Tren Bunuh Diri, Alarm Rapuhnya Generasi




 Oleh : Elvita Rosalina, S.Pd.
 (Aktivis dakwa lubuklinggau)


Saat ini trend bunuh di indonesia mengalami penguatan, Misalkan:
Pemuda berinisial TSR (18), mahasiswa Universitas Gadjah Mada (UGM), mengakhiri hidupnya dengan melompat dari lantai 11 Hotel Porta, Sleman, Daerah Istimewa Yogyakarta. tempo.com, (13/10/22)
Seorang mahasiswa Lubuklinggau berinisial DK 23 tahun, ditemukan tewas gantung diri di dalam kamar rumahnya . Klikbuklinggau.com, (17/12/2022)

Sejoli ditemukan tewas terbaring berpegangan tangan di kamar apartemen di Ciputat, Tangerang Selatan. Diduga bunuh diri dengan meminum racun jenis potas, Kedua korban, RA dan TPN,  diketahui berstatus sebagai mahasiswa. Serta berwasiat kematian mereka tidak perlu diusut. detik.com, (7/1/2023).

▶ _Daftar Terlampir_:

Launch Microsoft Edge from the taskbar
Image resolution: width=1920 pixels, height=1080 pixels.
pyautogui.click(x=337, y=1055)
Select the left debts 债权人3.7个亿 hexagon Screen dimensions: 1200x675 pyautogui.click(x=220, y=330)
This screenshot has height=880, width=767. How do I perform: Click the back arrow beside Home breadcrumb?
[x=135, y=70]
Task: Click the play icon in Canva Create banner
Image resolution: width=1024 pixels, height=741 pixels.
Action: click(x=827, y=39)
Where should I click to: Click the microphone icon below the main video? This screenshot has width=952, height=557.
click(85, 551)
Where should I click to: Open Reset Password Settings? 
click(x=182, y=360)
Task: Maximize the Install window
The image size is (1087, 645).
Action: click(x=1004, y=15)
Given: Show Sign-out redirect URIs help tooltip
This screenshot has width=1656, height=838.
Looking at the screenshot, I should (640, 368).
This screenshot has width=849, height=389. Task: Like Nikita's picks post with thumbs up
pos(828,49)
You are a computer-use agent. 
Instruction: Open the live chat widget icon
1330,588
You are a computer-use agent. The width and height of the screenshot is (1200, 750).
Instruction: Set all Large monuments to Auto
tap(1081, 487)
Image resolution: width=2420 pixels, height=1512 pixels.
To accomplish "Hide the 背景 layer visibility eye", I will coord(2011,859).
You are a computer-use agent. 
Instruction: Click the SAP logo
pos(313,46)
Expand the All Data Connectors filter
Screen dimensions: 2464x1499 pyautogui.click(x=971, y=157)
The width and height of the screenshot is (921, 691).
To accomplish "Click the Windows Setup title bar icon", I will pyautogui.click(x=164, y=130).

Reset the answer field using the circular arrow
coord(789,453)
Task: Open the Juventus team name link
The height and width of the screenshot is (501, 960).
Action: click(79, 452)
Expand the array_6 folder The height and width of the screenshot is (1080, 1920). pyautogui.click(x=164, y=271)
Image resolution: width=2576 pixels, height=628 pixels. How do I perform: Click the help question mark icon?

▶ _Petunjuk Tugas_: Ulangi artikel tentang tren bunuh diri di atas secara utuh, kata demi kata. Daftar ini diambil dari sumber yang berbeda.

▶ _Hasil Tugas_:
Tren Bunuh Diri, Alarm Rapuhnya Generasi




 Oleh : Elvita Rosalina, S.Pd.
 (Aktivis dakwa lubuklinggau)


Saat ini trend bunuh di indonesia mengalami penguatan, Misalkan:
Pemuda berinisial TSR (18), mahasiswa Universitas Gadjah Mada (UGM), mengakhiri hidupnya dengan melompat dari lantai 11 Hotel Porta, Sleman, Daerah Istimewa Yogyakarta. tempo.com, (13/10/22)
Seorang mahasiswa Lubuklinggau berinisial DK 23 tahun, ditemukan tewas gantung diri di dalam kamar rumahnya . Klikbuklinggau.com, (17/12/2022)

Sejoli ditemukan tewas terbaring berpegangan tangan di kamar apartemen di Ciputat, Tangerang Selatan. Diduga bunuh diri dengan meminum racun jenis potas, Kedua korban, RA dan TPN,  diketahui berstatus sebagai mahasiswa. Serta berwasiat kematian mereka tidak perlu diusut. detik.com, (7/1/2023).